▶ [Testo fornito]
A Mezzenile e Pessinetto si balla la courenta
Nelle Valli di Lanzo si chiama courenta oppure courenda. In italiano è la corrente, una danza dalle multiformi varianti, ancora viva e in trasformazione continua dove è praticata tradizionalmente. Di origini rinascimentali, il suo nome proviene dal latino currere, correre (courir in francese, da cui courante, e corrente in italiano), movimento che rappresenta la prima figura di questa antica danza popolare, a coppie e con varianti in cerchio collettivo. È rimasta in uso in alcune valli delle Alpi Occidentali, in particolare – oltre che nelle Valli di Lanzo – nella Val Vermenagna e nella Val Varaita. Ancora dibattuta la provenienza, se francese o italiana, se di corte o popolare.
La XII edizione di “Courenta mai”, festival dedicato alla courenta nelle diverse varianti, anche cantate, e alle altre danze delle minoranze linguistiche, si svolgerà, con il patrocinio della Città metropolitana di Torino, in due date: sabato 9 maggio a Mezzenile, al castello del Conte Francesetti, e venerdì 19 giugno a Pessinetto, all’osteria L’Circul.

▶ [Estratto dei dati]
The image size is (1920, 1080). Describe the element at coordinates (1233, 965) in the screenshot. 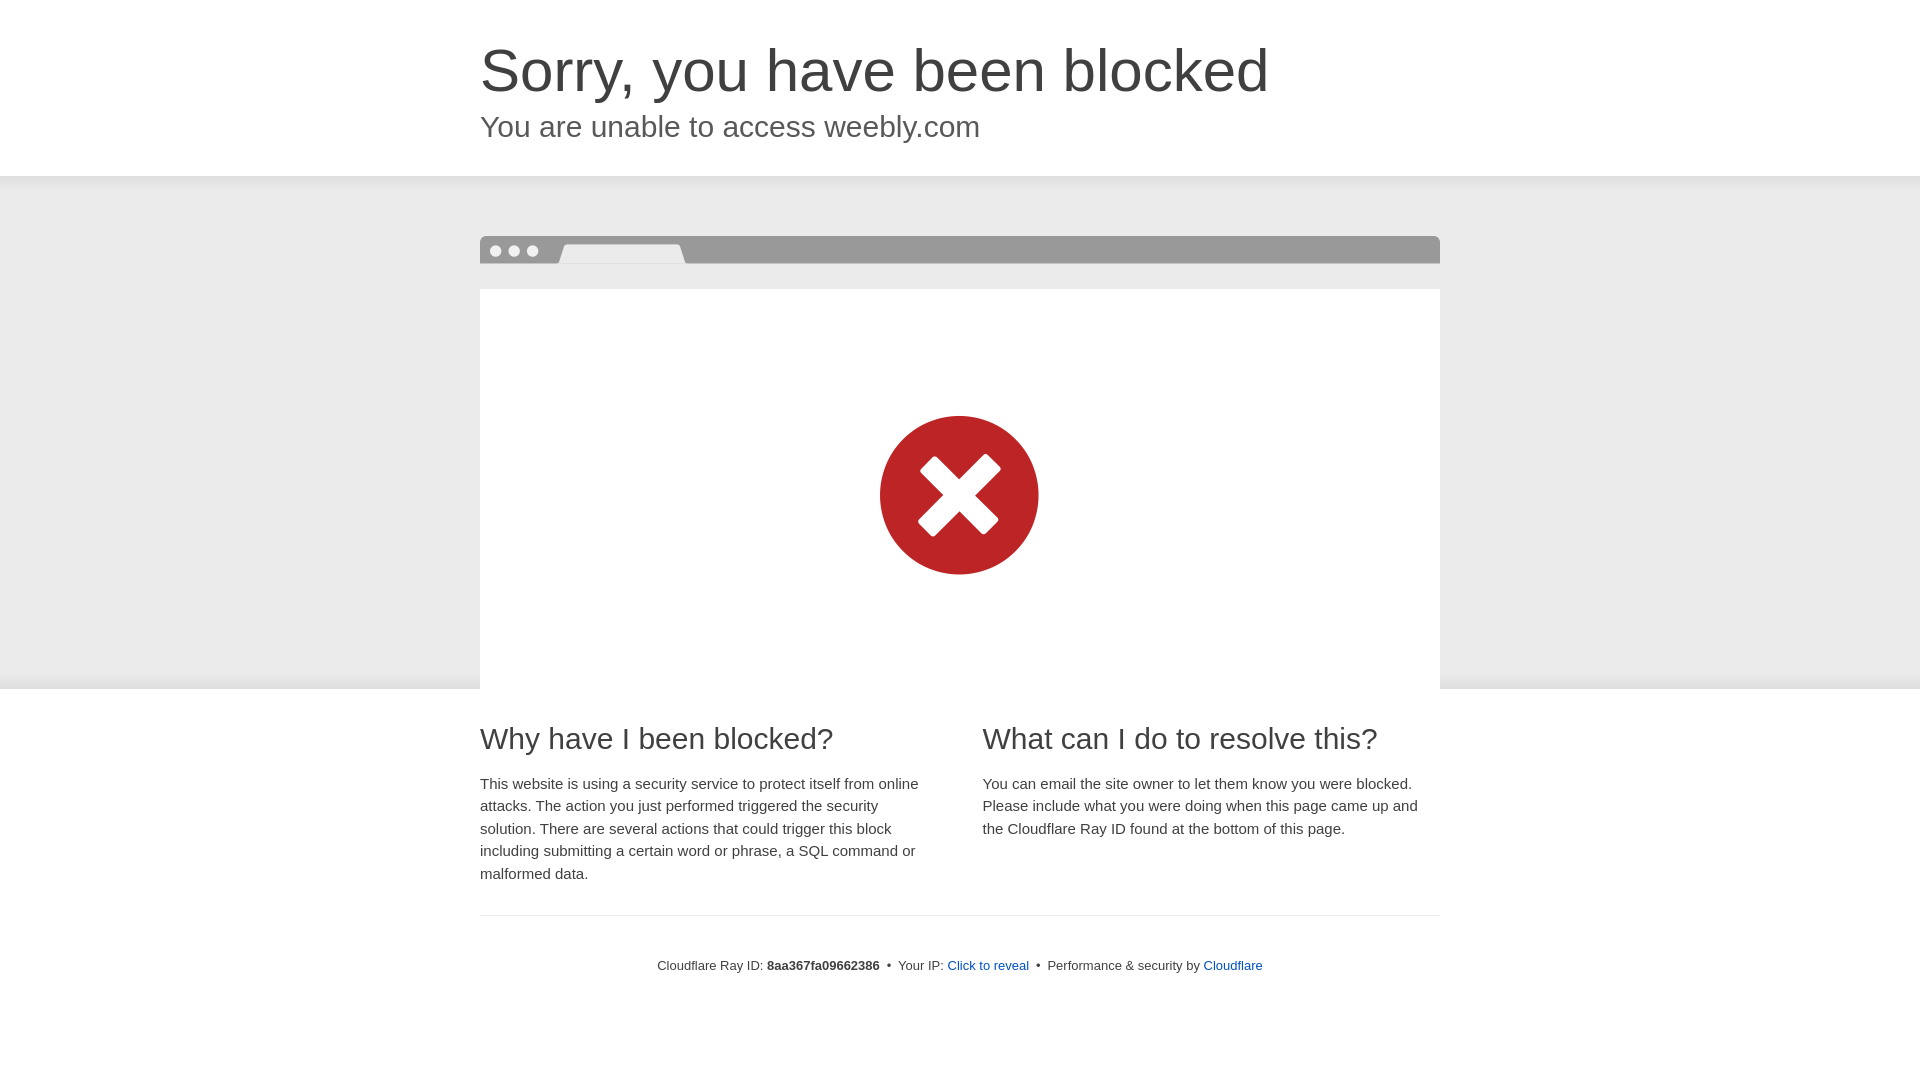

I see `Cloudflare` at that location.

▶ [Domande sul testo]
(a) Rispondi a queste domande sul brano dedicato alla courenta:
(i) Da quale parola latina deriva il nome della danza?
(ii) In quali valli delle Alpi Occidentali, oltre alle Valli di Lanzo, è rimasta in uso?
(iii) Dove si terrà a Pessinetto l'appuntamento di venerdì 19 giugno?
(b) Trasforma in un elenco puntato il paragrafo del brano sulla courenta che comincia con "La XII edizione di", mantenendone le informazioni principali.

▶ [Risposte]
(a)
(i) Dal latino currere, correre.
(ii) Nella Val Vermenagna e nella Val Varaita.
(iii) All'osteria L'Circul.

(b)
- Evento: XII edizione di "Courenta mai".
- Tema: la courenta nelle diverse varianti, anche cantate, e le altre danze delle minoranze linguistiche.
- Patrocinio: Città metropolitana di Torino.
- Sabato 9 maggio: Mezzenile, castello del Conte Francesetti.
- Venerdì 19 giugno: Pessinetto, osteria L'Circul.